Now, what if we wanted to study questions of high value (in this case, high value being greater than $800)? Well, we can actually figure out which words correspond to high-value words by performing a Chi-Squared Test. We can split our questions into two categories: low-value and high-value. By doing this, we can find the expected values, compute the observed, and determine the Chi-Square value. 

In [25]:
from random import choice

# creating a new column with classification
def classify_value(row):
    if row['clean_value'] > 800:
        value = 1
    else:
        value = 0
    return value

jeopardy['high_value'] = jeopardy.apply(classify_value, axis=1)

"""This function counts how many times
a word appears in high and low value questions"""
def word_value(word):
    # initialize counters
    low_count = 0
    high_count = 0
    
    for i,row in jeopardy.iterrows():
        split_question = row['clean_question'].split()
        if word in split_question:
            if row['high_value'] == 1:
                high_count += 1
            else:
                low_count += 1
    return high_count, low_count

# testing 10 words
terms_used_list = list(terms_used)
comparison_terms = [choice(terms_used_list) for _ in range(10)]

observed_h_and_l = []
 # return low and high value counts for 10 words
for term in comparison_terms:
    h_l_counts = word_value(term)
    observed_h_and_l.append(h_l_counts)
    
observed_h_and_l = list(observed_h_and_l)

In [26]:
# verifying
observed_h_and_l

[(0, 1),
 (1, 0),
 (0, 1),
 (0, 1),
 (1, 1),
 (1, 1),
 (1, 0),
 (1, 1),
 (1, 0),
 (0, 1)]

## Applying the Chi-Square Test

We decided to use a small sample since using more would take a long time. From the previous section, we now have our *observed* counts. Our next step is to compute our *expected* counts and the *Chi-Squared* value.

In [27]:
import numpy as np
from scipy.stats import chisquare

# number of high value counts
high_value_counts = len(jeopardy[jeopardy['high_value'] == 1])

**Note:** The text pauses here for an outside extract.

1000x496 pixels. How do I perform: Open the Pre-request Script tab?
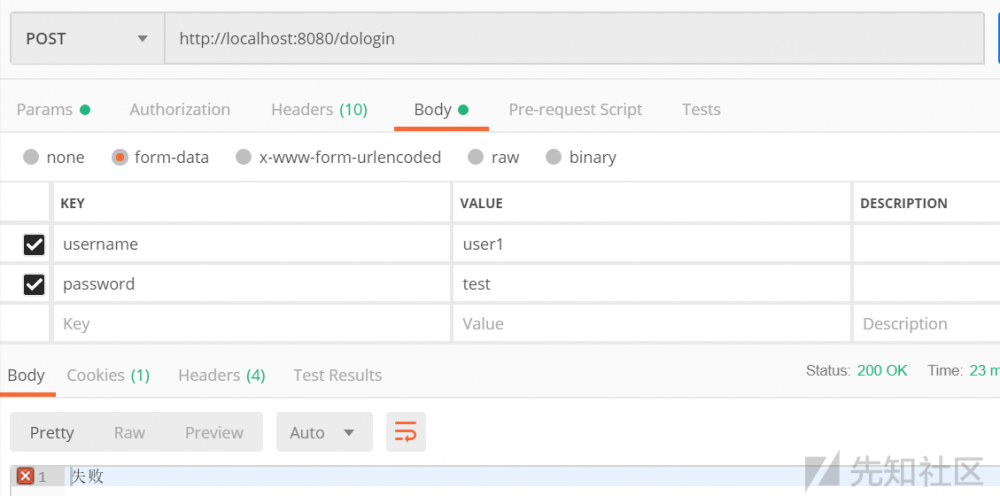pyautogui.click(x=575, y=110)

# number of low value counts
low_value_vounts = len(jeopardy[jeopardy['high_value'] == 0])

chi_squared = []

for counts in observed_h_and_l:
    total = sum(counts)
    total_proportion = total / jeopardy.shape[0]

    expected_high = total_proportion * high_value_counts
    expected_low = total_proportion * low_value_vounts
    observed = np.array([counts[0], counts[1]])
    expected = np.array([expected_high, expected_low])
    chisquare_value, p_value = chisquare(observed, expected)
    chi_squared.append([chisquare_value, p_value])

In [28]:
chi_squared

[[0.401962846126884, 0.5260772985705469],
 [2.487792117195675, 0.11473257634454047],
 [0.401962846126884, 0.5260772985705469],
 [0.401962846126884, 0.5260772985705469],
 [0.4448774816612795, 0.5047776487545996],
 [0.4448774816612795, 0.5047776487545996],
 [2.487792117195675, 0.11473257634454047],
 [0.4448774816612795, 0.5047776487545996],
 [2.487792117195675, 0.11473257634454047],
 [0.401962846126884, 0.5260772985705469]]

It looks likes of the 10 words we used, only 2 point to some association. Furthermore, most of our values were not significant enough to conclude anything. Lastly, none of the 10 variables had a frequency higher than 5, so our Chi-Square was not as valid as we had hoped for.